→ HOW TO COMPLETE THIS TASK: From the line containing "Click the Document Properties wrench icon" to the line containing "Task: Click the" in the entries below, reproduce every line exactly, ends included. Nothing else belongs in the copy, and no pictures.

→ DATA SHOWN:
* * * * * * *
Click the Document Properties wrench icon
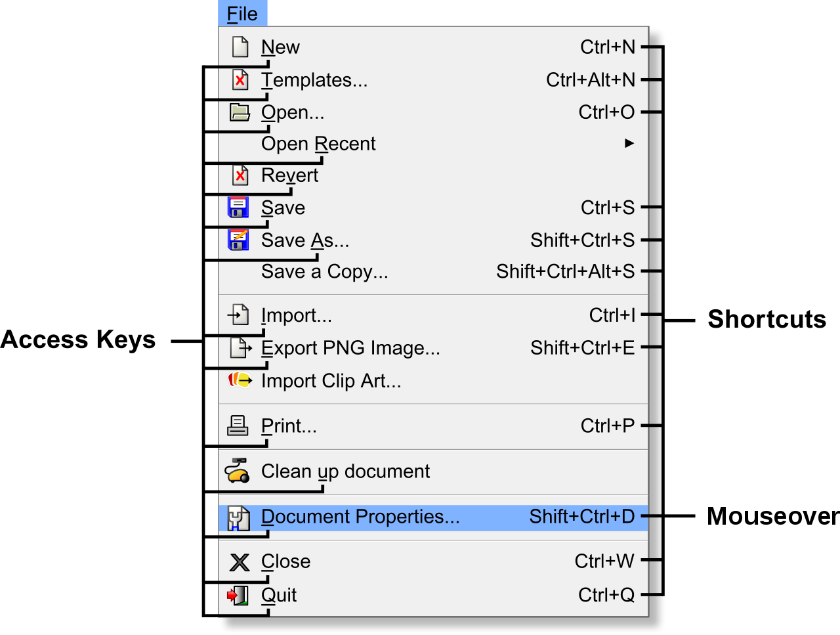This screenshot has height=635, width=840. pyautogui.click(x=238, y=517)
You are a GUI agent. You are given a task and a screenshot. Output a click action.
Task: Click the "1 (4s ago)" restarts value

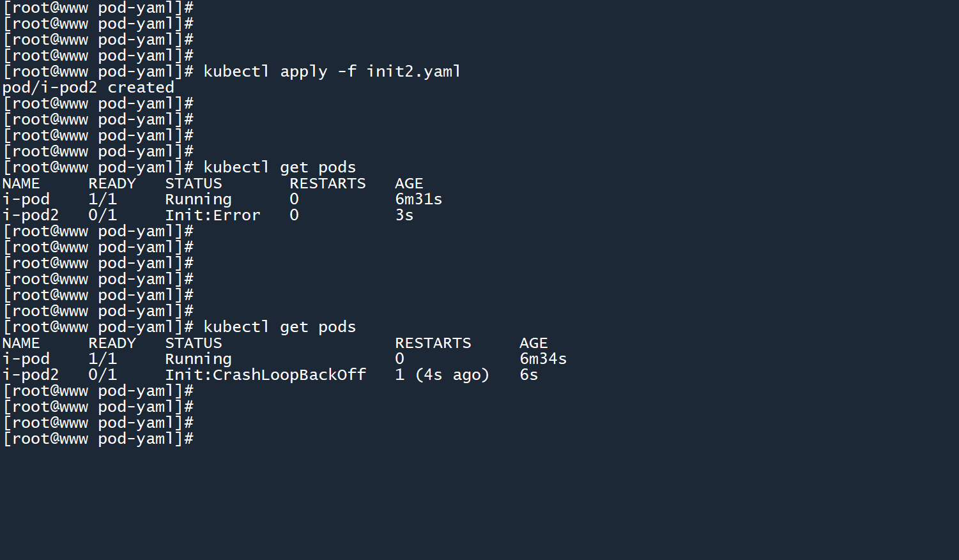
* * * * * * *
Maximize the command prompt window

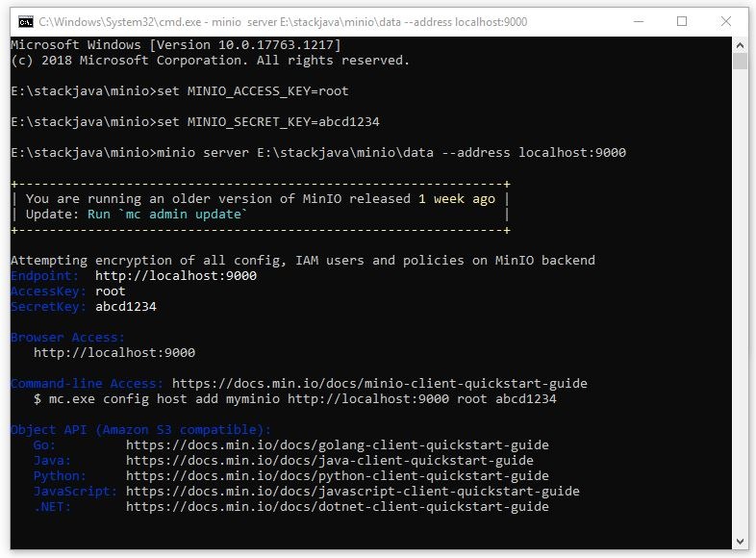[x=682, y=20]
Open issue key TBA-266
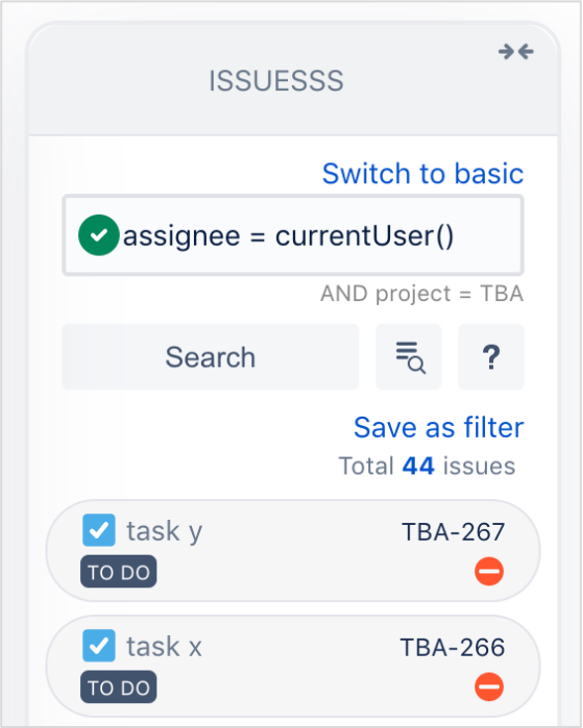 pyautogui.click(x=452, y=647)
* * * * * * *
→ SOLVED PROBLEM:
Click the Document Properties wrench icon
This screenshot has height=635, width=840. pyautogui.click(x=238, y=517)
You are a GUI agent. You are given a task and a screenshot. Output a click action.
Task: Click the "1 (4s ago)" restarts value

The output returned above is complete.